■ Your instructions ■
Count the lines below that contain the string "pixels". Reply with the number only.

■ Data for this task ■
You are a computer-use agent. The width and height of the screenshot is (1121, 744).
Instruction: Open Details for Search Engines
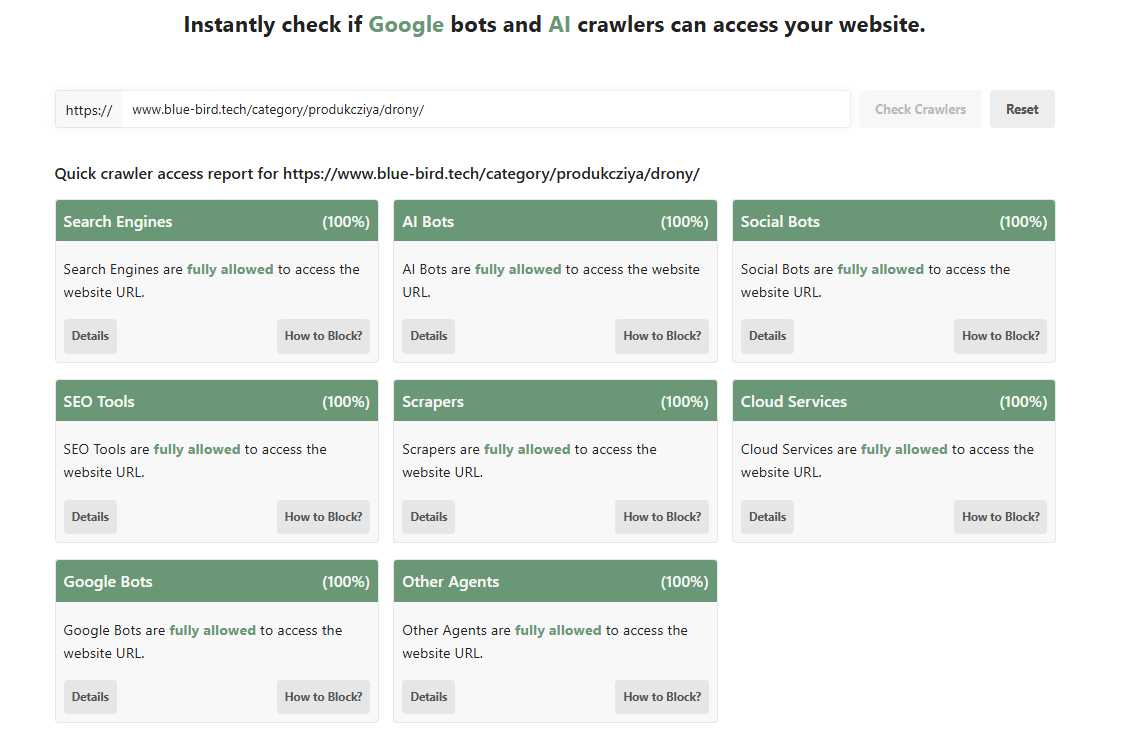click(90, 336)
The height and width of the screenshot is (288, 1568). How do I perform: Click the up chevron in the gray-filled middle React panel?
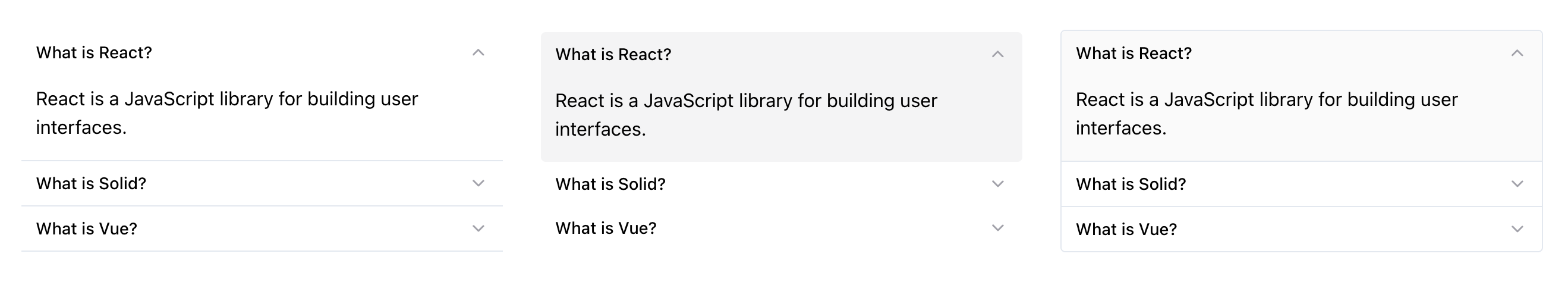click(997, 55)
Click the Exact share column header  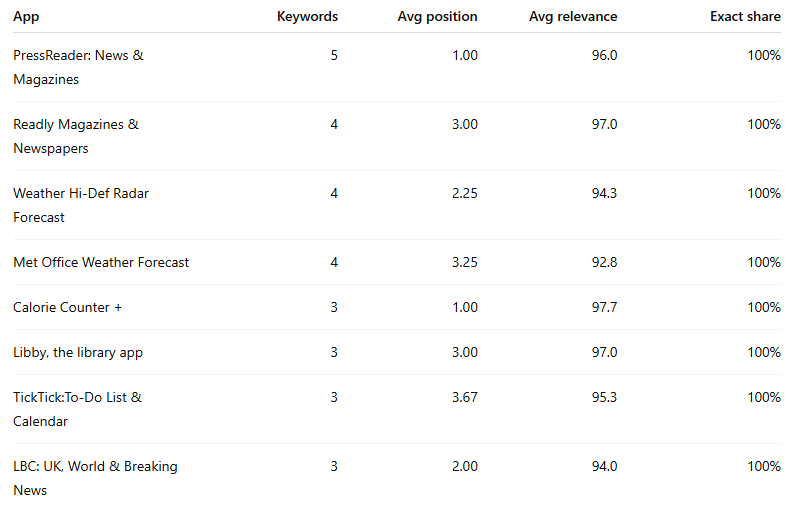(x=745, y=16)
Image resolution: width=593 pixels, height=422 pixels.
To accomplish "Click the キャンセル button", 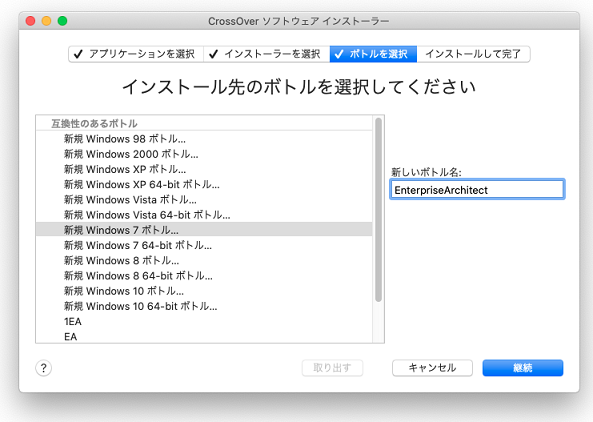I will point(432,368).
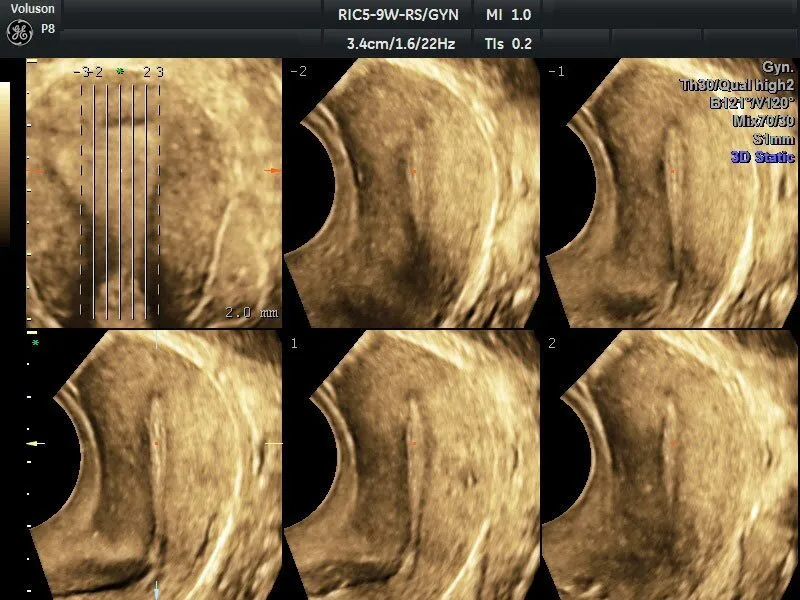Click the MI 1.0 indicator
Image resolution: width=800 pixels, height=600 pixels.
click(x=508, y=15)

■ Task answer ■
2